El sonido del río Juramento, constante y profundo, se filtraba por la ventanilla. Malko y Choco revoloteaban cerca, ajenos a mi ensimismamiento junto al puente. Una punzada de preocupación por el rasguño de Malko fue fugaz, eclipsada por la corriente de mis pensamientos. Diego, … su figura, un faro masculino durante años, ahora desdibujándose. Su declive, reflexioné, es un recordatorio palpable de la fragilidad de los modelos, de cómo incluso las figuras más sólidas se desvanecen con el tiempo. La muerte de mi padre, la de Ernesto… no solo pérdidas, sino también una liberación, un espacio vacío donde mi propia masculinidad debe encontrar su forma, sin la sombra de referentes inamovibles.

Recordé la bravuconería de los amigos de mi padre en aquella jornada de pesca. La exhibición de una masculinidad tosca, ajena a mi sensibilidad naciente. En ese entonces, pensé, mi deseo no encontraba asidero en ese mundo de varones. Esa distancia temprana moldeó mi identidad como un "otro". Hoy, quizás, ese "otro" encuentra más resonancia en el mundo.

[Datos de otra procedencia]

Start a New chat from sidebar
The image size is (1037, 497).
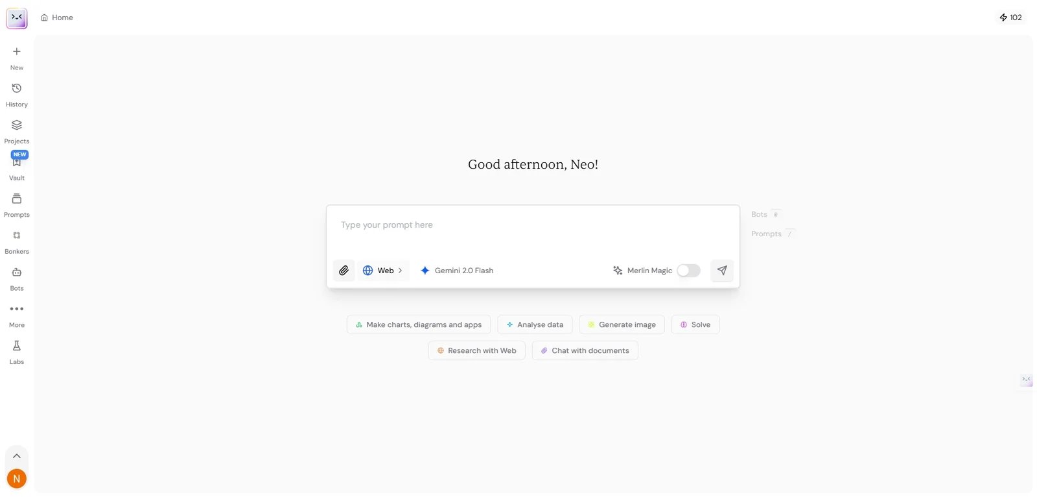pos(17,57)
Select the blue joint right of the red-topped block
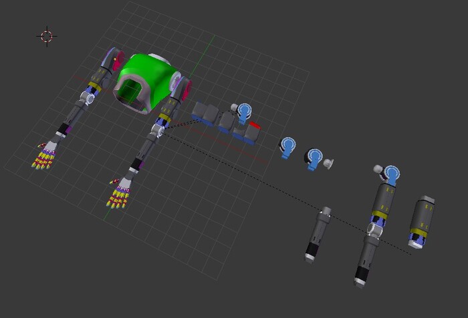 coord(288,146)
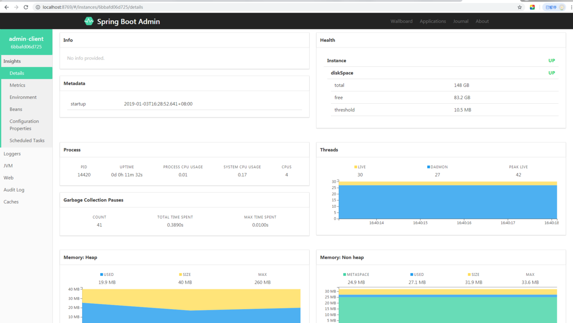The width and height of the screenshot is (573, 323).
Task: Reload the page with refresh icon
Action: coord(26,7)
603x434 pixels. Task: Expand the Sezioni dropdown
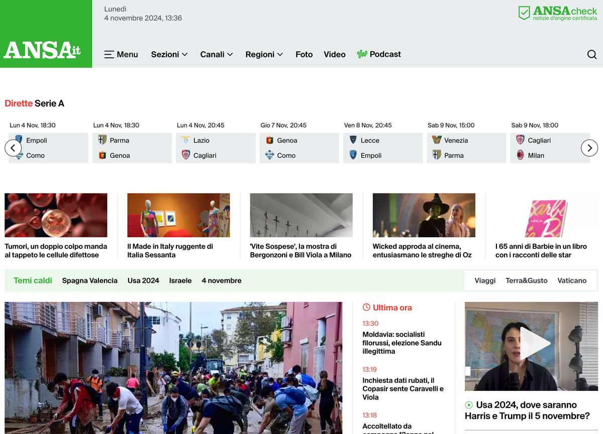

Descubrí la madrejada, ese brazo tranquilo del río que se replegaba sobre sí mismo, creando un remanso bajo el puente. La filmé, atraído por su quietud. Y mi mente, inevitablemente, derivó hacia los encuentros recientes. Estos encuentros, me dije, en este tiempo de duelo, ¿no son acaso como esta madrejada? Un espacio aparte, un remanso donde la necesidad de contacto y placer busca su propio cauce.

M, volviendo después de años, depositando su deseo en mi boca. Sentí una inversión de roles, analicé, una reafirmación de mi propia capacidad de dar y recibir placer, una pequeña victoria en la renegociación de mi identidad masculina. Luego Augusto, fugaz e intenso, su boca devorándome en la cocina. La intensidad pura, pensé, una conexión física sin las ataduras del pasado o el futuro, una afirmación de mi atractivo y mi deseo. Y M, la juventud sin prejuicios, entregándose y recibiéndome con la misma libertad. La edad, constaté, dejaba de ser una barrera, abriendo nuevas posibilidades de conexión.

Estos encuentros, continué mi reflexión, son como exploraciones en un nuevo territorio emocional. No busco permanencia, sino la reafirmación de mi capacidad de desear y ser deseado, un contrapunto a la sensación de pérdida.

Mañana llegarán mis "hijitos". La palabra resonó en mi mente, cargada de un afecto particular. Con ellos, pensé, la libido toma un cariz diferente. No es la exhibición cruda y separadora del pasado, sino un lazo que une, que reconoce la igualdad en el deseo. En sus jóvenes cuerpos, en su afecto, quizás encuentre una forma de trascendencia, un legado afectivo que va más allá de la sangre.

El río seguía murmurando su canción ancestral. La madrejada, ese remanso tranquilo, reflejaba el cielo. Este río interior, pensé, con sus corrientes de duelo y sus pozos de deseo, está esculpiendo una nueva orilla para mi masculinidad. Una orilla más fluida, más honesta con mis propias necesidades y afectos, liberada de los modelos rígidos del pasado.